The expansion, which will see the group stage consist of 16 groups with three teams each, is designed to spread football beyond the traditional powerhouses of the sport.
Africa’s current allocation of five World Cup slots and Asia’s current allocation of 4.5 are both set to increase.
The UAE, currently Asia’s fifth-highest ranked team, could be one of the nations to benefit, having fallen short of qualifying for the World Cup in recent tournaments.
An expanded World Cup would provide an excellent opportunity for the UAE to add to its one World Cup appearance, which came back in 1990.
Other nations which could capitalise on the expanded format include China, which is investing heavily in its bid to become one of the world’s new football powers.

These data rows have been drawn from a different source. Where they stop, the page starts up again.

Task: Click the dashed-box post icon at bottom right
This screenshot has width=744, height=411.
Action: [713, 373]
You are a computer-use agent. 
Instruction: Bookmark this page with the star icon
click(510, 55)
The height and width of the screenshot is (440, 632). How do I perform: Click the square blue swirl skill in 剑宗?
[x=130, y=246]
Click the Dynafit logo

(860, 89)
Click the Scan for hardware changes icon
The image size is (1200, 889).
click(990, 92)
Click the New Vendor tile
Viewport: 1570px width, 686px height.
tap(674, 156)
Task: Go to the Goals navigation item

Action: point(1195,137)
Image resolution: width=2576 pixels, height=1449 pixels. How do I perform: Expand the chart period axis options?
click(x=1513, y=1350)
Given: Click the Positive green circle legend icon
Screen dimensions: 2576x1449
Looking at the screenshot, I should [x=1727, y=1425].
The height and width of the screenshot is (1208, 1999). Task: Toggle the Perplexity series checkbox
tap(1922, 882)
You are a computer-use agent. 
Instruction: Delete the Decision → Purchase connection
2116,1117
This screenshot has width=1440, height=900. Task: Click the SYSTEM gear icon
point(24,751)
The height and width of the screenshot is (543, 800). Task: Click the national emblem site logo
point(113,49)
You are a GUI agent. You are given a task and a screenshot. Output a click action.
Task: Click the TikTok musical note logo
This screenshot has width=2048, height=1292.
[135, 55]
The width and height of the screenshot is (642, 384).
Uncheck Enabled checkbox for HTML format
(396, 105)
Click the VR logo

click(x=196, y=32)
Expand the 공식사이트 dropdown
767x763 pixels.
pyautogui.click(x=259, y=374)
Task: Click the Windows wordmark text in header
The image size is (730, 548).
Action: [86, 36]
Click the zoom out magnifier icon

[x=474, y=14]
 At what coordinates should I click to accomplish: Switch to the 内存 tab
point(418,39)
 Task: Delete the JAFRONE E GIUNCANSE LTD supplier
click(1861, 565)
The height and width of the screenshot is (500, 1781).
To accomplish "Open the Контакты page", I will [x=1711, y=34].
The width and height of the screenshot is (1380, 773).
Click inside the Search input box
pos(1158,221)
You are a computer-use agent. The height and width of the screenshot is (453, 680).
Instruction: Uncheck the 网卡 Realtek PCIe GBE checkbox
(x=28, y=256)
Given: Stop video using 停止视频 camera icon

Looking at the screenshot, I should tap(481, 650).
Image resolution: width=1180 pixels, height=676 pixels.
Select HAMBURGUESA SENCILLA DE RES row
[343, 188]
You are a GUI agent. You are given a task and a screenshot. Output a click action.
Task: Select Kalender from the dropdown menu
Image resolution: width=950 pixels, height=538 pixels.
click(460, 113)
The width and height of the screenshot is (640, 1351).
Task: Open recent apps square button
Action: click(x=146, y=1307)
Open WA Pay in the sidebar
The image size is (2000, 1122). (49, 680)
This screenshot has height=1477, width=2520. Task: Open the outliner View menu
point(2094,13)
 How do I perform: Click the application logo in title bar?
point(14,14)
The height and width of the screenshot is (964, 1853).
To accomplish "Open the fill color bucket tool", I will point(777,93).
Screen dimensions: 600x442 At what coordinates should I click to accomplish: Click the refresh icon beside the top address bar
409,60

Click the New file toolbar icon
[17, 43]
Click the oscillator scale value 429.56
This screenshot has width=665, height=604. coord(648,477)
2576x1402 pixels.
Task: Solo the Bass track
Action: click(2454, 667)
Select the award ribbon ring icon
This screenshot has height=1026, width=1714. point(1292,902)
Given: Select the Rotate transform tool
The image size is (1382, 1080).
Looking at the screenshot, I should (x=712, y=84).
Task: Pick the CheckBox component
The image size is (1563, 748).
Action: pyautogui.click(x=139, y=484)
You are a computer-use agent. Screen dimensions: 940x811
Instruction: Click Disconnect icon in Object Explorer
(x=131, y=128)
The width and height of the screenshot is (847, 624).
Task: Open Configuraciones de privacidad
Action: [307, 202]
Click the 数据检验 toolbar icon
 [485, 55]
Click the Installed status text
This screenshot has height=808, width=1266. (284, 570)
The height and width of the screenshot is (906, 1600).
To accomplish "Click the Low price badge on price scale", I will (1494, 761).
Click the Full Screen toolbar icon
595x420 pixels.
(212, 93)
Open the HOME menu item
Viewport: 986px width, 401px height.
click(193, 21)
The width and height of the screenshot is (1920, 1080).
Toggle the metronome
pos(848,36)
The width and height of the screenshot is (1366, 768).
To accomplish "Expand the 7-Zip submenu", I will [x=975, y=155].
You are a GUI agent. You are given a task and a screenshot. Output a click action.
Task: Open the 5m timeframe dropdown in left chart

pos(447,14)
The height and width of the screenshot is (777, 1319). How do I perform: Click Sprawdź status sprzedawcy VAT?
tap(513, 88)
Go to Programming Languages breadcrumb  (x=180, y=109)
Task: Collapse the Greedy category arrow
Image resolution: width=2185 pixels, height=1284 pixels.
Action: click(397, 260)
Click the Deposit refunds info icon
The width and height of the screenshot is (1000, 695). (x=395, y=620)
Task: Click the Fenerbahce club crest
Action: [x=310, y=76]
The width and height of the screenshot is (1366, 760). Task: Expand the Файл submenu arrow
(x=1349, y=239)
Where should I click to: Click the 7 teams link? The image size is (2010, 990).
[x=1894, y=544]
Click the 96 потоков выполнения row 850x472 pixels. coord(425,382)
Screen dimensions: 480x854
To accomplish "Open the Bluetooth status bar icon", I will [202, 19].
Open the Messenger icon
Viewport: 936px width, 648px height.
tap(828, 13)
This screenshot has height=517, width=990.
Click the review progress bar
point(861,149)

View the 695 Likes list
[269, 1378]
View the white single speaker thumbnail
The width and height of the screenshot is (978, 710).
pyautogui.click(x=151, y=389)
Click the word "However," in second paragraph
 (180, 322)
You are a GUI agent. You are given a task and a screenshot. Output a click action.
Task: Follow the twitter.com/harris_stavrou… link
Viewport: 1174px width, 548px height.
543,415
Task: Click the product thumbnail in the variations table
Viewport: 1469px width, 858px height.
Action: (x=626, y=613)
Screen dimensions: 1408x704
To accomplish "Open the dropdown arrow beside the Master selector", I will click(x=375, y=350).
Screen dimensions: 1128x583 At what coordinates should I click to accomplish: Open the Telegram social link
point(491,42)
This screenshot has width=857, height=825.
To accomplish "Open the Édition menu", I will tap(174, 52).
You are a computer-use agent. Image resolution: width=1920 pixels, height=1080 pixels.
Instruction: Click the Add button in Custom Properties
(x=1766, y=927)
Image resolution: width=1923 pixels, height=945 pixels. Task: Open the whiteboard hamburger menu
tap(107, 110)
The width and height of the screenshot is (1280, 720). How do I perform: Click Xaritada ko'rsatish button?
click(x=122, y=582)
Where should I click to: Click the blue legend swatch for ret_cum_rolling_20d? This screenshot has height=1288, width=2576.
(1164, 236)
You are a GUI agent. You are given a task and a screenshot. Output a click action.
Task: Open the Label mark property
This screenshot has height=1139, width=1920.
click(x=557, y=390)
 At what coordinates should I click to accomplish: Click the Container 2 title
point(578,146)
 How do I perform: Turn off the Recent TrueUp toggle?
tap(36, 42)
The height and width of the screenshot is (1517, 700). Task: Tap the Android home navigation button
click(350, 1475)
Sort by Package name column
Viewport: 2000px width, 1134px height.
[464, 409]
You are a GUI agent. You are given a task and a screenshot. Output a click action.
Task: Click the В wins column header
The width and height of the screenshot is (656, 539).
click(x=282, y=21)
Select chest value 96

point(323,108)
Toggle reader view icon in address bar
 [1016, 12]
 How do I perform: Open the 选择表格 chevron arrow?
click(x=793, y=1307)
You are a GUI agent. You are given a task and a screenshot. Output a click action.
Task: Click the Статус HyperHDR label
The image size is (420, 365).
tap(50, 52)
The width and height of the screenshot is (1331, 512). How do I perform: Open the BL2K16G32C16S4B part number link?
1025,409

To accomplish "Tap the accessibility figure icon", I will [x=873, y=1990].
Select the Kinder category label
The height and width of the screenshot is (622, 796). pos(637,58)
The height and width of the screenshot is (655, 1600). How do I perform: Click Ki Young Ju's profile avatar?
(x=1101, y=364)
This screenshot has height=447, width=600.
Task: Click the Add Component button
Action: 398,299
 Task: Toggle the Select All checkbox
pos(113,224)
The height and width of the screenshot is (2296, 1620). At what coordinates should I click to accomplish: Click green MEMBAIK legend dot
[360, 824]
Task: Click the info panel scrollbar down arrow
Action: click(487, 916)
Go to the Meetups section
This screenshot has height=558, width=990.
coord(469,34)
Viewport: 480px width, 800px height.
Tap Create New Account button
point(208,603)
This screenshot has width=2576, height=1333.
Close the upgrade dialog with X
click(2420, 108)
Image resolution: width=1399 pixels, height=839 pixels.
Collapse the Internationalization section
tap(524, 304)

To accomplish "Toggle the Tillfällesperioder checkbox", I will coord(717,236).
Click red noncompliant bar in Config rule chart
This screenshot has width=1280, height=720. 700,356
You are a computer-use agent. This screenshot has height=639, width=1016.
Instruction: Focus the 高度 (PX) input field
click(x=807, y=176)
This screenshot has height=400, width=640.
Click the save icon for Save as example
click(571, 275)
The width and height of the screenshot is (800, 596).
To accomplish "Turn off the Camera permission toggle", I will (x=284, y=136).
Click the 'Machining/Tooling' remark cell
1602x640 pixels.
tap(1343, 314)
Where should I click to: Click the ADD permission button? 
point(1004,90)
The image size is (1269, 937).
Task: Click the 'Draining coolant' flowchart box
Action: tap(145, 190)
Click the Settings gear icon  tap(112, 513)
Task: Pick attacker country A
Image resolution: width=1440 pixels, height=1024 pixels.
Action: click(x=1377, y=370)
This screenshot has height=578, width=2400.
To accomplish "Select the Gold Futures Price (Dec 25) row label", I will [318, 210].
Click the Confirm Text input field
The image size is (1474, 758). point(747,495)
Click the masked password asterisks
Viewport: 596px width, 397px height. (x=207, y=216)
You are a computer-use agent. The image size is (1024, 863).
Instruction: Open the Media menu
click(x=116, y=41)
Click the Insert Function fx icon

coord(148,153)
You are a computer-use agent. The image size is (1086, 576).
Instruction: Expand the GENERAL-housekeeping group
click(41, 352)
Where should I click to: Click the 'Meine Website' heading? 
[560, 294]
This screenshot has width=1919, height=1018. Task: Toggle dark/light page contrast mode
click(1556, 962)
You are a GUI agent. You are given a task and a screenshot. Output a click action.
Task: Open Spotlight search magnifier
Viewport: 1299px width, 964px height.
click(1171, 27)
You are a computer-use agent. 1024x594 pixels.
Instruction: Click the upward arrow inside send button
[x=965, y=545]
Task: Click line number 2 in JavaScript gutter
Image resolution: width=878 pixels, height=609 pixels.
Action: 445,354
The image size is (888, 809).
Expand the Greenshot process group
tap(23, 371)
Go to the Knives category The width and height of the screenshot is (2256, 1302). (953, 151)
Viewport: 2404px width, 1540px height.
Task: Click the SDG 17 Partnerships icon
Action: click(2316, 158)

China has struggled in World Cup qualifying since its previous appearance at the showpiece event, in 2002, but its newfound financial muscle could see the nation return to the World Cup even before the expanded format debuts in 2026.
Outside of Asia and Africa, New Zealand are likely to be the biggest beneficiary of the expanded format.
The All Whites usually cruise through the Oceania regional qualifying, but under the current format, that only qualifies them for a playoff against a North American team for a World Cup slot.
An expanded format will almost certainly guarantee direct qualification to the World Cup for the Oceania winner.